Begin by trimming off any excess fat from the chicken breasts. Use a piece of plastic wrap or parchment paper to cover the chicken on a sturdy surface and gently pound the thicker end to ensure even thickness.
Transfer the chicken into a large resealable plastic bag. Pour in olive oil, Dijon mustard, honey, soy sauce, fresh lemon juice, minced garlic, onion powder, and grated ginger. Squeeze out any extra air from the bag and seal it tightly. Massage the bag to ensure the marinade coats the chicken evenly. Place it in the refrigerator for at least 4 hours or overnight, flipping the bag occasionally for better marination.
When ready to grill, preheat your outdoor grill to high heat, around 400°F (200°C), and lightly grease the grill grate to prevent sticking.
Place the marinated chicken on the grill, skin-side down. Season with a pinch of salt.
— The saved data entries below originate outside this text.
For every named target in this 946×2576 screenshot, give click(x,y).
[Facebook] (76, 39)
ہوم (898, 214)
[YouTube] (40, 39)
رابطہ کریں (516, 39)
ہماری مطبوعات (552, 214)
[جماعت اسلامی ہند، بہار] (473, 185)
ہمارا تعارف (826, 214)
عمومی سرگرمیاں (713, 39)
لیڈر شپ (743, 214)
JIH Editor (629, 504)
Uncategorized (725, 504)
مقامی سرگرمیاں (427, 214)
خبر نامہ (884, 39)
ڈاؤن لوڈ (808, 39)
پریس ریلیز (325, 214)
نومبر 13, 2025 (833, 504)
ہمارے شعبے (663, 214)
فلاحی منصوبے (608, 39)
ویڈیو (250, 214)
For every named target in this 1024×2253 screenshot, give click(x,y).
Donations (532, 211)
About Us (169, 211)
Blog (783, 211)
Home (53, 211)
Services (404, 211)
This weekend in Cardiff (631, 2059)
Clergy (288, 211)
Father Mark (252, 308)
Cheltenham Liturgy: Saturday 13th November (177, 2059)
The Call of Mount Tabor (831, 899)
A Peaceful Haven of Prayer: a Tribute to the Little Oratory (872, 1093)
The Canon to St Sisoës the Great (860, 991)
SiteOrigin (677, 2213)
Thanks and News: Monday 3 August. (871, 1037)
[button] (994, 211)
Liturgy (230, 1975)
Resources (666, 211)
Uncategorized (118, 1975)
Allow it to cook without moving it until it releases easily from the grill and showcases beautiful dark grill marks, which should take about 3 minutes. Lower the heat to about 350°F (175°C) or medium heat, flip the chicken, and continue cooking for an additional 5 to 7 minutes, or until the internal temperature reaches 165°F (73°C). Once cooked, remove the chicken from the grill and let it rest for 5 to 10 minutes before slicing and serving.